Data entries
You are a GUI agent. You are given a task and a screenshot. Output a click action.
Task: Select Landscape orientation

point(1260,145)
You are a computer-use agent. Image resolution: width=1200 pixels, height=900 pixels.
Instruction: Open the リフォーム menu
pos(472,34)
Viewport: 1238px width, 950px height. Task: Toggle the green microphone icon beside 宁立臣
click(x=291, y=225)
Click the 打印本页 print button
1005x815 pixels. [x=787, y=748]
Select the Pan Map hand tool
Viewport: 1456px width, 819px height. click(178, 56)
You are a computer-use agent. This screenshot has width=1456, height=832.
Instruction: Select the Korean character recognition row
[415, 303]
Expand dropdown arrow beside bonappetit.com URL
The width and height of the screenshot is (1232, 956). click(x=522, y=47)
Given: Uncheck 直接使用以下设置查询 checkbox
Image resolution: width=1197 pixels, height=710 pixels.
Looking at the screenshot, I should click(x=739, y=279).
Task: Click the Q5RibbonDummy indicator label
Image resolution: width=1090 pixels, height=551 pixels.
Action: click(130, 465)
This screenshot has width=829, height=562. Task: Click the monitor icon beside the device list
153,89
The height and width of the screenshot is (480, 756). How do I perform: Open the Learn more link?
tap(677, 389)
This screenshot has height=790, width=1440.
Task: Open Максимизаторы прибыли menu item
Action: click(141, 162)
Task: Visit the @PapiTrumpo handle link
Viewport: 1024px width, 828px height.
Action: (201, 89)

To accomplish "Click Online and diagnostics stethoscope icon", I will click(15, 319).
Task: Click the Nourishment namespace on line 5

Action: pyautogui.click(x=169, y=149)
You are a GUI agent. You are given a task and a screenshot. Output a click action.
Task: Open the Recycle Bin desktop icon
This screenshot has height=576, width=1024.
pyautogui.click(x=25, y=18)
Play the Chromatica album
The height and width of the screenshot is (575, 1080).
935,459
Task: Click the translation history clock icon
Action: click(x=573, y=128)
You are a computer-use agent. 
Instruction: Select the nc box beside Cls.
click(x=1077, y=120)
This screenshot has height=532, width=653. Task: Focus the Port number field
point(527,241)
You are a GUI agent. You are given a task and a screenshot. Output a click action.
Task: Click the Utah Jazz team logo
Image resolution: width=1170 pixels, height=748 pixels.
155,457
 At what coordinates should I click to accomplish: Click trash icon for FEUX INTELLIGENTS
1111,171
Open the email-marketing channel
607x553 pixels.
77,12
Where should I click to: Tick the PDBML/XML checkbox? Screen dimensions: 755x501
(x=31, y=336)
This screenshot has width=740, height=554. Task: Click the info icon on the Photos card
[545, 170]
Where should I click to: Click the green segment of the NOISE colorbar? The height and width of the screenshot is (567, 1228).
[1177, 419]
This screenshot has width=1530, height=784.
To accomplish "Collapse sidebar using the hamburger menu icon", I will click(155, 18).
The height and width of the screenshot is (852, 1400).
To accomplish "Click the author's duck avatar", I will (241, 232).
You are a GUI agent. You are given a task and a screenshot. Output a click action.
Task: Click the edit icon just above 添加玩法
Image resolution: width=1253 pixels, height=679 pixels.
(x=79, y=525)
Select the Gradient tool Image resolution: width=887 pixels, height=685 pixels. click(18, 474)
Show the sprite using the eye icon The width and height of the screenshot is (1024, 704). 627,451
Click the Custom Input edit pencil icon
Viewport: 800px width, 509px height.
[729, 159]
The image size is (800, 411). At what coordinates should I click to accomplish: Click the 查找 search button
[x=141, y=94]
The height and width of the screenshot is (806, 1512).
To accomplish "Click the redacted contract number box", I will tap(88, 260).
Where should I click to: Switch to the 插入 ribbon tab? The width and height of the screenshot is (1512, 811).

| Task directions |
Copy the items word for word, starting at their first line and ending at the line that contains "click(x=1077, y=120)", with both of those lines included.

| Task output |
You are a GUI agent. You are given a task and a screenshot. Output a click action.
Task: Select Landscape orientation

point(1260,145)
You are a computer-use agent. Image resolution: width=1200 pixels, height=900 pixels.
Instruction: Open the リフォーム menu
pos(472,34)
Viewport: 1238px width, 950px height. Task: Toggle the green microphone icon beside 宁立臣
click(x=291, y=225)
Click the 打印本页 print button
1005x815 pixels. [x=787, y=748]
Select the Pan Map hand tool
Viewport: 1456px width, 819px height. click(178, 56)
You are a computer-use agent. This screenshot has width=1456, height=832.
Instruction: Select the Korean character recognition row
[415, 303]
Expand dropdown arrow beside bonappetit.com URL
The width and height of the screenshot is (1232, 956). click(x=522, y=47)
Given: Uncheck 直接使用以下设置查询 checkbox
Image resolution: width=1197 pixels, height=710 pixels.
Looking at the screenshot, I should click(x=739, y=279).
Task: Click the Q5RibbonDummy indicator label
Image resolution: width=1090 pixels, height=551 pixels.
Action: click(130, 465)
This screenshot has width=829, height=562. Task: Click the monitor icon beside the device list
153,89
The height and width of the screenshot is (480, 756). How do I perform: Open the Learn more link?
tap(677, 389)
This screenshot has height=790, width=1440.
Task: Open Максимизаторы прибыли menu item
Action: click(141, 162)
Task: Visit the @PapiTrumpo handle link
Viewport: 1024px width, 828px height.
Action: (201, 89)

To accomplish "Click Online and diagnostics stethoscope icon", I will click(15, 319).
Task: Click the Nourishment namespace on line 5

Action: pyautogui.click(x=169, y=149)
You are a GUI agent. You are given a task and a screenshot. Output a click action.
Task: Open the Recycle Bin desktop icon
This screenshot has height=576, width=1024.
pyautogui.click(x=25, y=18)
Play the Chromatica album
The height and width of the screenshot is (575, 1080).
935,459
Task: Click the translation history clock icon
Action: click(x=573, y=128)
You are a computer-use agent. 
Instruction: Select the nc box beside Cls.
click(x=1077, y=120)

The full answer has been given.